PowerAI is an enterprise software distribution that combines popular open source deep learning frameworks, efficient AI development tools, and accelerated IBM Power Systems servers. It includes the following frameworks:
Framework | Version | Description |
---|---|---|
Caffe | 1.0 | Caffe is a deep learning framework made with expression, speed, and modularity in mind. It is developed by Berkeley AI Research and by community contributors. |
Caffe2 | n/a | Caffe2 is a companion to PyTorch. PyTorch is great for experimentation and rapid development, while Caffe2 is aimed at production environments. |
Pytorch | 1.0.1 | Pytorch is an open source deep learning platform that provides a seamless path from research prototyping to production deployment.
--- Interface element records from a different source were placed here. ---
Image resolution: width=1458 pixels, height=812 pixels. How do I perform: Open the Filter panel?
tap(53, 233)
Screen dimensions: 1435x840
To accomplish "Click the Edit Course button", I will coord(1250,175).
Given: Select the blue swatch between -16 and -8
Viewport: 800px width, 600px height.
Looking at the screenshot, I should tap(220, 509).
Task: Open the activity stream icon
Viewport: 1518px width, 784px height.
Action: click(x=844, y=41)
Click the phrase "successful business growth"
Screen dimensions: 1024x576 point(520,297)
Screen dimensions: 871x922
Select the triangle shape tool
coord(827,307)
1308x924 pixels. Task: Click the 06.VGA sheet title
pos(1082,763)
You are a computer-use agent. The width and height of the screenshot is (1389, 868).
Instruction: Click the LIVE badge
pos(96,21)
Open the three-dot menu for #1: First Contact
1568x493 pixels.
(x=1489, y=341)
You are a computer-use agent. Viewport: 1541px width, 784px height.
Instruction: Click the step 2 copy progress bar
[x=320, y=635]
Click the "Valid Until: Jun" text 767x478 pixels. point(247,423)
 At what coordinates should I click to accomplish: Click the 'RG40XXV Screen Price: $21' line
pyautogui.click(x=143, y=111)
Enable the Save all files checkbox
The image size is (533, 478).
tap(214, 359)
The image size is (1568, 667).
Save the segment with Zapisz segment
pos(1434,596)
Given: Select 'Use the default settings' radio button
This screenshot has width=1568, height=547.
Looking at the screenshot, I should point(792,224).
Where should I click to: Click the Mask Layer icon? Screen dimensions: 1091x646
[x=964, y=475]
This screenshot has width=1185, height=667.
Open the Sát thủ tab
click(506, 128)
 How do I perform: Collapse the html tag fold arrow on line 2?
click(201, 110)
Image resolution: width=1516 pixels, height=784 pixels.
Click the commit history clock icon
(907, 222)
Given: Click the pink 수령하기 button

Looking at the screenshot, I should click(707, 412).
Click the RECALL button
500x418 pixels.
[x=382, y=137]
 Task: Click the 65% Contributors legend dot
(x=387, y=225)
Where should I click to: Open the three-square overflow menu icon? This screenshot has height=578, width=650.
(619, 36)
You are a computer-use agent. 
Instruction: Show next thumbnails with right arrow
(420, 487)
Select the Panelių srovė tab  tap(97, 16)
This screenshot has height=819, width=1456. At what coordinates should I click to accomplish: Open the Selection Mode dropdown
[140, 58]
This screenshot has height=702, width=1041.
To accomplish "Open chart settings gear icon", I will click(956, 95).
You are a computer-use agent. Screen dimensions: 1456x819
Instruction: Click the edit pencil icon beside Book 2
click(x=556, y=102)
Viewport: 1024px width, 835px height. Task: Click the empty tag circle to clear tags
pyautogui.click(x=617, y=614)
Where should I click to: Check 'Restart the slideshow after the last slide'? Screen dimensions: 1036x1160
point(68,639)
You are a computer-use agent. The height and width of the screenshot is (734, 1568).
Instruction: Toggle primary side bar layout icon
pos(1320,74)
It is developed by Facebook and by community contributors. |
TensorFlow | 1.13.1 | TensorFlow is an end-to-end open source platform for machine learning. It is developed by Google and by community contributors. |
For complete PowerAI documentation, see https://www.ibm.com/support/knowledgecenter/SS5SF7_1.6.0/navigation/pai_getstarted.htm. Here we only show simple examples with system-specific instructions.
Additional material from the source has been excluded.